=== Texto de origem ===

Muitos colegas negros relatam quase que uma solidão. Trabalham sozinhos porque não têm pares em suas áreas. Não são convidados para bancas, não são convidados para projetos e também não têm o lastro familiar da academia. Quem é negro e está aqui, geralmente é o primeiro da família.

Mesmo quando você ascende na carreira, aquela posição conquistada é reconquistada o tempo todo. O tempo todo você é testado. O docente negro tem que provar seguidamente que está ali por sua competência. E isso afeta o psicológico.

A mudança ainda é muito gradual e lenta. Volta e meia ouço relatos de que uma candidata negra conquista o primeiro lugar no concurso, mas é contestada por uma candidata branca. É um mecanismo perverso que insistentemente questiona a presença desses docentes. Ter que provar que merece estar ali mina a saúde mental.

Uma pessoa branca não tem obrigação de ser a melhor a todo momento; uma pessoa negra tem essa obrigação. É um peso.

Já sofri preconceito até de alunos. Uma aluna branca não aceitou uma explicação minha sobre uma questão da prova unificada. Quando um aluno branco falou exatamente a mesma coisa que eu disse, ela acreditou nele. Veja, eu tenho mais tempo de universidade do que ela tem de vida. Esse é um atestado de racismo que muitas vezes não é reconhecido pela comunidade. Se uma pessoa negra diz isso, é mimimi. Então, muitas vezes você carrega essas agressões consigo sem sequer poder desabafar. É preciso ter resiliência.”

 

Fernando Pereira Duda
Professor Titular da COPPE

WhatsApp Image 2025 11 25 at 19.17.13“Meu avô, pai da minha mãe, era bem retinto. Já a minha avó era indígena. A família do meu pai, que não tive muito convívio, era branca. A mistura é muito grande. Consciência negra passa também por nos reconhecermos melhor. Mas acho que a subrepresentação na UFRJ é algo que talvez vá além da questão de raça.

No meu caso, o que mais marcou foi o fato de ser nordestino, de vir de uma família de agricultura de subsistência. Quando eu tinha 5 anos, minha mãe se separou do meu pai para fugir da violência. Eu e meus irmãos fomos morar com meus avós. Isso me criou uma ‘casca grossa’. O pessoal do povoado chamava o meu avó de negro besta, porque ele fazia questão que os filhos estudassem, algo incomum na época.

=== Registros fornecidos ===

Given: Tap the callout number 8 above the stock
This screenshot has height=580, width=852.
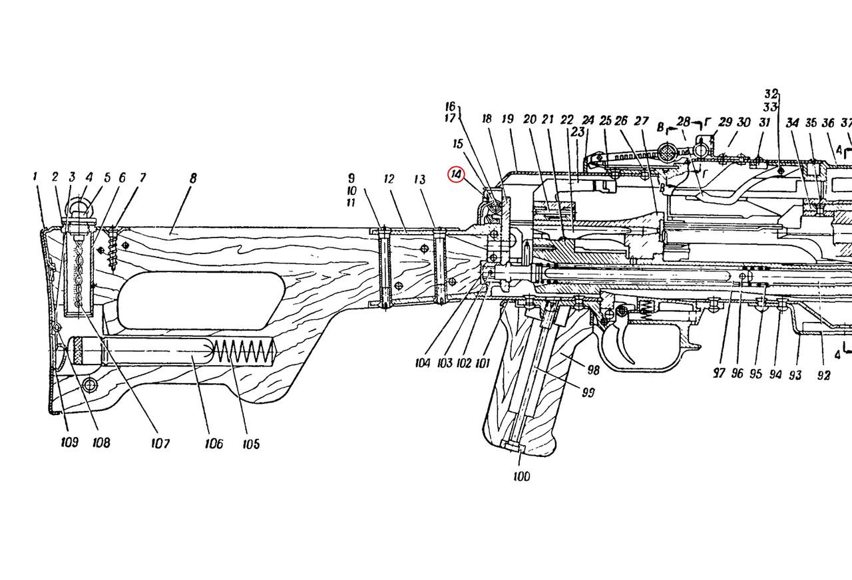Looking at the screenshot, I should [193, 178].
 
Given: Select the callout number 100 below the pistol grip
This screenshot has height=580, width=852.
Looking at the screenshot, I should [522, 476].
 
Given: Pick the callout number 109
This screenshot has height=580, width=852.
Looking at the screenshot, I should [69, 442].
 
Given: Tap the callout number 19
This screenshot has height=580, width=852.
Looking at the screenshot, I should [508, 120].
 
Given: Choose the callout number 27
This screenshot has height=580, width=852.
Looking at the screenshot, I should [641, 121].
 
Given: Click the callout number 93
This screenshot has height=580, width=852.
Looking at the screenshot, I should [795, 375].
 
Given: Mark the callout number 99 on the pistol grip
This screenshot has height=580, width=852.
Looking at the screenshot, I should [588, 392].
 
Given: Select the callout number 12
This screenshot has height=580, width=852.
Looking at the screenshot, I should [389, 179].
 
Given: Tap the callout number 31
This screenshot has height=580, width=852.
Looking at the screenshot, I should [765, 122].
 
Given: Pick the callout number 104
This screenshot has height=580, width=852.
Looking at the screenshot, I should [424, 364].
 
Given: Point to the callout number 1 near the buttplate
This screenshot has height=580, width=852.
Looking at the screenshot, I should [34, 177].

===
=== Registros fornecidos ===

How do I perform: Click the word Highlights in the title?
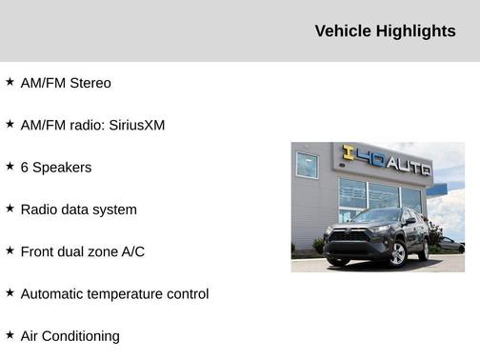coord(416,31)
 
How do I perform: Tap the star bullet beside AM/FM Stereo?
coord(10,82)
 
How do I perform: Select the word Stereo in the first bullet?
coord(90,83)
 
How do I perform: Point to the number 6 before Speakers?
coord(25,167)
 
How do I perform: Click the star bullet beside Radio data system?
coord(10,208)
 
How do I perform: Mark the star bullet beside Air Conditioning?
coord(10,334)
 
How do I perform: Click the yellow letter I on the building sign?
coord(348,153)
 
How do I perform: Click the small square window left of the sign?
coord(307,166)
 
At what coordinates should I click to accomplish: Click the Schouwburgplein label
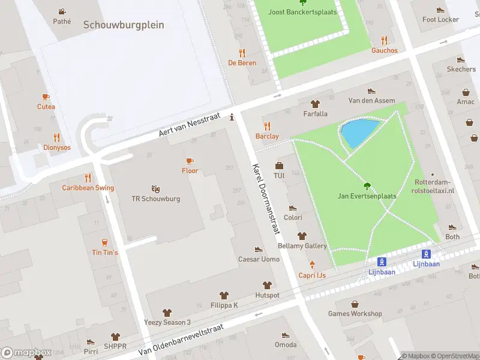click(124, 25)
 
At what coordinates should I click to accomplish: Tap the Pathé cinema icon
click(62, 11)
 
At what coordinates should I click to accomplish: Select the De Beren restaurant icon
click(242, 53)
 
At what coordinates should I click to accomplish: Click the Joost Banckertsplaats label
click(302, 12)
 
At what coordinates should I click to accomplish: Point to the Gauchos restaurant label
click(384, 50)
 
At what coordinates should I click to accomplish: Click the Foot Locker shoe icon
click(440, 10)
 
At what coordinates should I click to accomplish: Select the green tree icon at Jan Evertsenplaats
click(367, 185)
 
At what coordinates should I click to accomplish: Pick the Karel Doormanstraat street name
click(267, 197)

===

Exercício 1 ▸ No primeiro parágrafo do texto sobre racismo na universidade, liste tudo o que falta aos colegas negros: o que eles não têm e aquilo para que não são convidados.
Exercício 2 ▸ Continue o texto sobre racismo na universidade depois da última frase.

Resultado da tarefa 1 ▸
- pares em suas áreas
- convites para bancas
- convites para projetos
- o lastro familiar da academia

Resultado da tarefa 2 ▸
Depois que eu saí do interior, eu não encontrava ninguém igual a mim. Fui o primeiro dos irmãos e da minha geração de amigos a entrar na universidade. Depois, fui puxando outros. Ninguém conseguiu nada sozinho. Muita gente ajudou. A nossa conquista é coletiva.

As cotas podem mudar o quadro do corpo docente da universidade, mas há muitas peneiras no meio do caminho. É preciso cuidar da formação básica também. Eu fui privilegiado por conta dos apoios que tive, mas vi muita gente boa ficar no meio do caminho.”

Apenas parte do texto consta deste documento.